O trabalho que produz vem na sequência do pensamento de
outros autores, que têm alertado para a necessidade de preservar o elemento
humano na construção da sociedade digital. E é neste conceito que Leonhard está
bem acompanhado, graças às declarações que cientistas como Stephen Hawking e
empreendedores como Elon Musk têm repetido nos últimos anos. Mas a verdade é
que esse discurso surge por contraponto a uma visão libertária que considera
que a tecnologia vai superar todas as limitações da humanidade e que a fusão do
homem com a máquina é o último passo da evolução da espécie — a chamada
singularidade.
Essa possibilidade é real. Aliás, uma das frases mais
conhecidas de Gerd Leonhard confirma que o mundo vai mudar mais nos próximos 20
anos do que nos últimos 300, confirmando que o ritmo das mudanças tecnológicas
está a acelerar. E apresenta como símbolos maiores dessas mudanças a
inteligência artificial e a edição do genoma. Comecemos pelos computadores: “As
máquinas estão realmente a aprender, é aquilo a que se chama aprendizagem
automática. Em dez anos, aproximadamente, as máquinas vão ter capacidades
ilimitadas e vão conseguir fazer tudo o que lhes seja pedido, porque teremos
computação quântica, computação 3D, redes móveis muito rápidas (5G) e a Internet
das Coisas.” Depois temos a edição do genoma humano: “Após sequenciarmos o
genoma de todas as pessoas, teremos aproximadamente cinco milhares de milhões
de genomas, o que significa que poderemos investigar a função de cada gene. Ou
seja, em dez segundos podemos analisar os problemas de cada pessoa e trabalhar
clinicamente para prevenir e curar doenças.”
O culto da eficiência
Este é o lado positivo da evolução tecnológica. O negativo,
para o qual Gerd tem alertado da mesma forma, prende-se com o culto absoluto da
eficiência, que reduz o valor da humanidade.
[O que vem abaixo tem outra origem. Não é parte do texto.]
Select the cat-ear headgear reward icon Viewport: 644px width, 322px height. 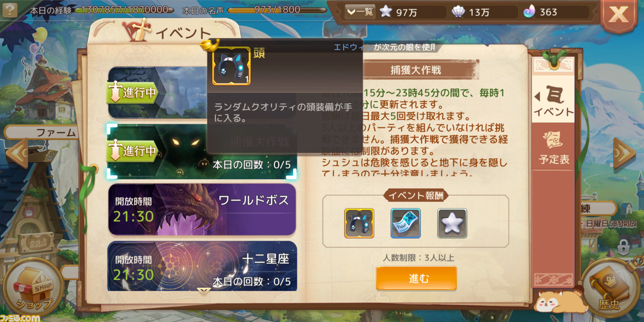click(359, 223)
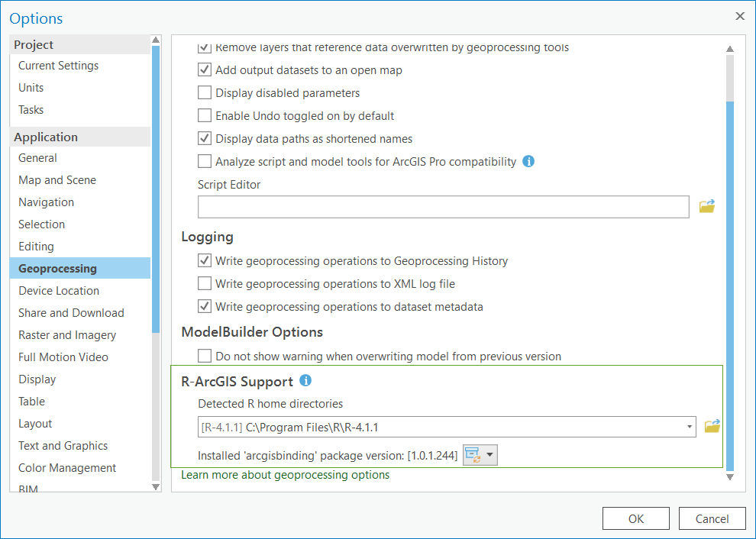Image resolution: width=756 pixels, height=539 pixels.
Task: Select Map and Scene options category
Action: (57, 180)
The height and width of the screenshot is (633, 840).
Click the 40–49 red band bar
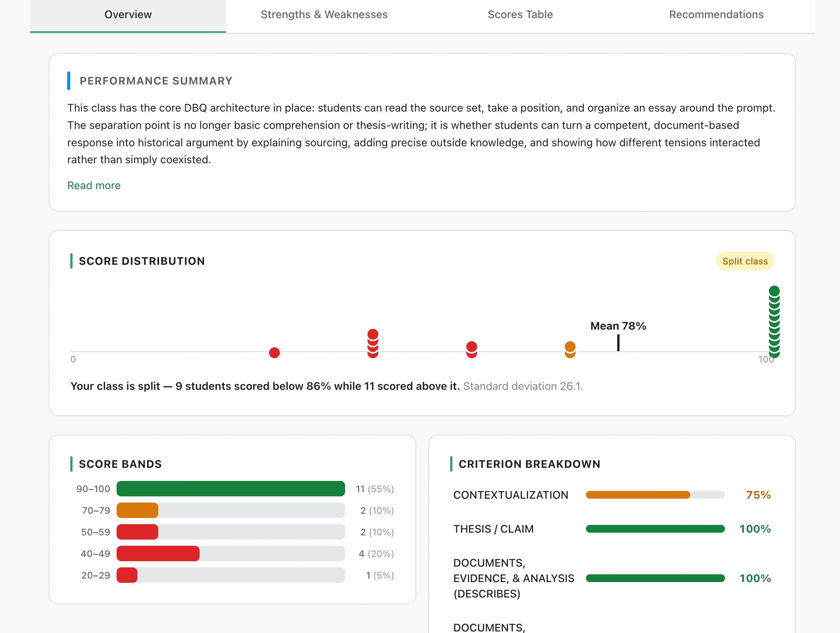coord(158,553)
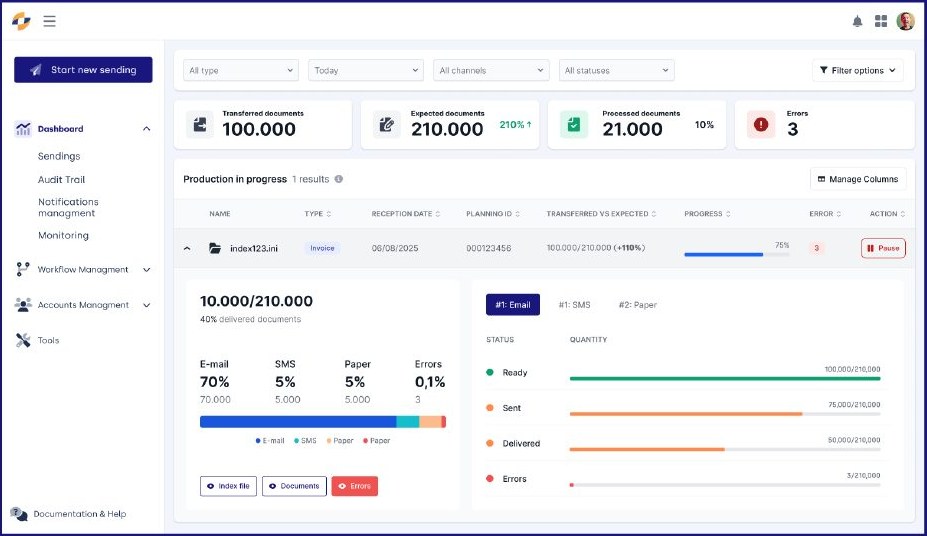Viewport: 927px width, 536px height.
Task: Click the 75% progress bar
Action: (737, 254)
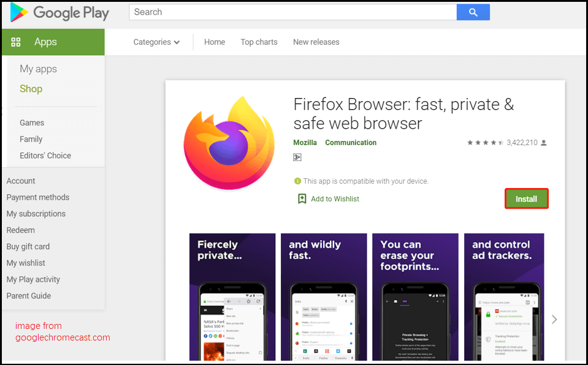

E isso manifesta-se em opções que
eliminam o elemento humano da equação a favor da proclamada eficiência, como se
tem visto em algoritmos que visam ser mais transparentes mas que confirmam
preconceitos e que não são capazes de reconhecer traços de humanidade
individuais — casos destes têm-se repetido, por exemplo, no sistema judicial e
em mecanismos de avaliação de concessão de benefícios sociais nos Estados
Unidos, em que o resultado tem sido o regresso aos modelos originais de
intervenção humana. “Eu digo sempre que a eficiência é o oposto da humanidade.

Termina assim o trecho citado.